Satpam yakin bila manusia bertopeng raksasa melompati pagar besi pesantren, tanpa menyentuh ujung-ujung besi yang runcing. Satpam tak percaya bila manusia bertopeng raksasa bisa lenyap serupa moksa. Manusia bertopeng raksasa menciptakan ketakutan-ketakutan penghuni perumahan yang mulai menempati rumah baru. Manusia bertopeng raksasa itu, tak diketahui pasti, apakah ia memang benar manusia atau siluman yang tak dapat disentuh dengan tangan manusia. Ketika perumahan mewah itu masih berupa bukit larangan yang berhutan lebat, manusia bertopeng raksasa berkeliaran di antara pepohonan. Kemunculannya dikeramatkan sebagai siluman penjaga hutan, angker, dan menakutkan.
- Iklan -
MENINGGALKAN direktur yang berumur tiga puluhan tahun, tampan, dan senantiasa berpakaian rapi, Suman merasa terusik perasaannya. Sungguh aneh, di perumahan mewah yang dihuni orang-orang kaya dan pejabat ternama yang mencari ketenangan hunian, diganggu manusia bertopeng raksasa, bisa datang dan menghilang begitu rupa.
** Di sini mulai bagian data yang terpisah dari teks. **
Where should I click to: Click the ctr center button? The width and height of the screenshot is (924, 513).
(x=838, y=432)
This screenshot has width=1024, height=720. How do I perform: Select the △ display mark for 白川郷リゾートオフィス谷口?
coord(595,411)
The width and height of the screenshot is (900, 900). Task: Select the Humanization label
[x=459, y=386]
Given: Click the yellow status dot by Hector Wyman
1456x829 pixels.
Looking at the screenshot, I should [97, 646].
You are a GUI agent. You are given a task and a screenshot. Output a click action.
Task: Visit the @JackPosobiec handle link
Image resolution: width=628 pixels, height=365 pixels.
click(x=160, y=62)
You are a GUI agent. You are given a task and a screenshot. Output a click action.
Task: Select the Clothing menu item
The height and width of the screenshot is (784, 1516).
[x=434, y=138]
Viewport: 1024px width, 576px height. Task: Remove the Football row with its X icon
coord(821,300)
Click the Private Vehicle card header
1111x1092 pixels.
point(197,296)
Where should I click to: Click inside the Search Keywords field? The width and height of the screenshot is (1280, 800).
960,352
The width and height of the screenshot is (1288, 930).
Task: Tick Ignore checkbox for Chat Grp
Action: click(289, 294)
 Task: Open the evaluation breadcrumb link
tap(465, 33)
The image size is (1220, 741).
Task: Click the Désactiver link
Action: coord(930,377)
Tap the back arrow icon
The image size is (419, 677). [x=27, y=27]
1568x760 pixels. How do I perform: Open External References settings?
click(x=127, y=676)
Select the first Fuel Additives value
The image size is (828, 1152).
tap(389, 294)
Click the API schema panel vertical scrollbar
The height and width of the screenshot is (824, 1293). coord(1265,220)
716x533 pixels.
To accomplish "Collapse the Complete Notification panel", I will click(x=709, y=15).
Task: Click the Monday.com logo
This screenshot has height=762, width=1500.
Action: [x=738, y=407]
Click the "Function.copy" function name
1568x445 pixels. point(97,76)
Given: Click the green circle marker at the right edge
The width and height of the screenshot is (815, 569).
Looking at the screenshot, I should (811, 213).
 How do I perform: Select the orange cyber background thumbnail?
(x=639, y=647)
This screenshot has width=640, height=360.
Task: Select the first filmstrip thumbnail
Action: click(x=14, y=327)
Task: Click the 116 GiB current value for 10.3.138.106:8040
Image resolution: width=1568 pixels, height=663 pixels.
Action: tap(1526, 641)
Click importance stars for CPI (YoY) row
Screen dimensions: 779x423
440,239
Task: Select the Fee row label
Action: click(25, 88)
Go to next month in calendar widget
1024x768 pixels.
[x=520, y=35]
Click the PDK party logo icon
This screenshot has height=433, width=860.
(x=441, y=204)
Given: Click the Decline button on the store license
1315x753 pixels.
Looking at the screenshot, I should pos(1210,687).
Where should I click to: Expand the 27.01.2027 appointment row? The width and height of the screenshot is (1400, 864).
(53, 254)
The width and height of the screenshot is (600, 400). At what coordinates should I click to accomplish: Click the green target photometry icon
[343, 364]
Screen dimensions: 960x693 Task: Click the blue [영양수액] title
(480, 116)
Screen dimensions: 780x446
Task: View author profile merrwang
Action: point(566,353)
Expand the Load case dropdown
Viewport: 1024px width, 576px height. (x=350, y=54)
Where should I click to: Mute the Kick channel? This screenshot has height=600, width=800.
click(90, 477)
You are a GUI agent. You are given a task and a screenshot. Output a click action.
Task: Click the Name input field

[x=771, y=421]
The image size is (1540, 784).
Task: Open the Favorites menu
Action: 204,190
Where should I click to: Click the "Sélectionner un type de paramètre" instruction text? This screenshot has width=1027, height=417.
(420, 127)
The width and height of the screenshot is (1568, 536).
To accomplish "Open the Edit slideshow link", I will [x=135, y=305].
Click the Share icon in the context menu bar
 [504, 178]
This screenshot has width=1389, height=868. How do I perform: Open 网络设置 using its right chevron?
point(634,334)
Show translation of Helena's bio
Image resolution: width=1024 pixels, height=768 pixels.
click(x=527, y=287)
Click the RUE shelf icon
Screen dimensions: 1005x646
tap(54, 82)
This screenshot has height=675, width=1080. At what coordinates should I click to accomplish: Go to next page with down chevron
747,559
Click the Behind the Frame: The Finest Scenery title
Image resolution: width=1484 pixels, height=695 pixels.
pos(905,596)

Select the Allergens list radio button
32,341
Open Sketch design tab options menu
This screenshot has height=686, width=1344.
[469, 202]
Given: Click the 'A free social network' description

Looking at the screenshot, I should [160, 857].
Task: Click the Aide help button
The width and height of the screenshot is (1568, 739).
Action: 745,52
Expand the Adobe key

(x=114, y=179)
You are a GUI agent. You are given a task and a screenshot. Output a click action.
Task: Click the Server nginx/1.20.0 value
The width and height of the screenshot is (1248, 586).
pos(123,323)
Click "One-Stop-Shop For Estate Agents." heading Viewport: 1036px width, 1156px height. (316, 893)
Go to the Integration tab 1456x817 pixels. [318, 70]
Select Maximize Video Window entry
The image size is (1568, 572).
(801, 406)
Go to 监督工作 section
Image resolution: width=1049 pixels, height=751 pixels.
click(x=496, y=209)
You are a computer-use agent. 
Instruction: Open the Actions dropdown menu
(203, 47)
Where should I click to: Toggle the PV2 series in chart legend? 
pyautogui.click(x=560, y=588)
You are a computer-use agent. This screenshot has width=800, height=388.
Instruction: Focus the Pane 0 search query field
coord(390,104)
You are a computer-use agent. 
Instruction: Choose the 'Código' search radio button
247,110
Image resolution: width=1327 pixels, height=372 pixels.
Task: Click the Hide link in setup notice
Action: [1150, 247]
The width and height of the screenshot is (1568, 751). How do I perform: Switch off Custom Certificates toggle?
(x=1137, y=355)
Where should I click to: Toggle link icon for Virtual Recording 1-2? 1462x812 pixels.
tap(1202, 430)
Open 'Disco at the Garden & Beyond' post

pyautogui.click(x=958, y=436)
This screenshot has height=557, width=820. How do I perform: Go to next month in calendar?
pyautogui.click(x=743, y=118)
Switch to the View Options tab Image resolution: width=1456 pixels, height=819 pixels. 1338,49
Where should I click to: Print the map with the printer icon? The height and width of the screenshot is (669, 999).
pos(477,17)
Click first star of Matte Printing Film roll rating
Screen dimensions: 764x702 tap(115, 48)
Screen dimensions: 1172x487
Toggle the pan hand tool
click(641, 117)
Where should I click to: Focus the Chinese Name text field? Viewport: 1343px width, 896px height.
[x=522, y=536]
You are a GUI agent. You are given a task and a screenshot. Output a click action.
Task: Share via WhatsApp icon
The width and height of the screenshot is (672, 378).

Direktur pengembang perumahan, masih muda dan cakap, yang tak percaya pada siluman, mengutus Suman untuk melacaknya ke pesantren Kiai Sodik. Manusia bertopeng raksasa itu bila malam menampakkan diri di sekitar danau buatan, dan bila diburu satpam, berlari menghilang ke pondok pesantren Kiai Sodik. Agak gugup dan canggung pada waktu Suman menerima perintah menghadap Kiai Sodik, untuk mengadukan kemunculan manusia bertopeng raksasa yang menakutkan orang-orang yang baru menetap di perumahan.
Memasuki pelataran pesantren Kiai Sodik, Suman diliputi perasaan geram. Ia memang belum sempat melihat manusia bertopeng raksasa. Tetapi cerita satpam telah membangkitkan rasa marahnya pada Kiai Sodik yang tersusupi santri penebar rasa takut warga perumahan.
Menahan geram, Suman memasuki gerbang pintu pesantren Kiai Sodik, yang kata satpam, manusia bertopeng raksasa bisa begitu saja lenyap, tanpa jejak kaki. Masih terbayang di benak Suman kemarahan terpendam direktur pengembang perumahan. “Kaulah yang dapat menghentikan gangguan manusia bertopeng raksasa!”
Di pintu gerbang pesantren, mobilnya dihentikan lelaki tua bermata juling, seorang santri tua yang setia pada Kiai Sodik. Sepasang mata lelaki tua juling itu seperti menantangnya. Sepasang mata yang mengancam. Tak mau surut dan kalah, Suman meyambut lelaki tua juling dengan senyum. Tentu, senyum licik. Senyum yang biasa mempermainkan orang-orang yang ditaklukkannya.
“Aku mau bertemu kiai.”
“Kiai sedang keluar kota. Ceramah,” balas lelaki tua juling itu, bertahan untuk tak menyerah dengan Suman, seorang pemborong perumahan, yang memperoleh banyak keuntungan dari pembelian tanah warga di bukit larangan yang kini diratakan, didirikan perumahan di atasnya. “Jangan pura-pura lupa, kaulah yang menghasut satpam dan orang-orang untuk membakar rumahku.”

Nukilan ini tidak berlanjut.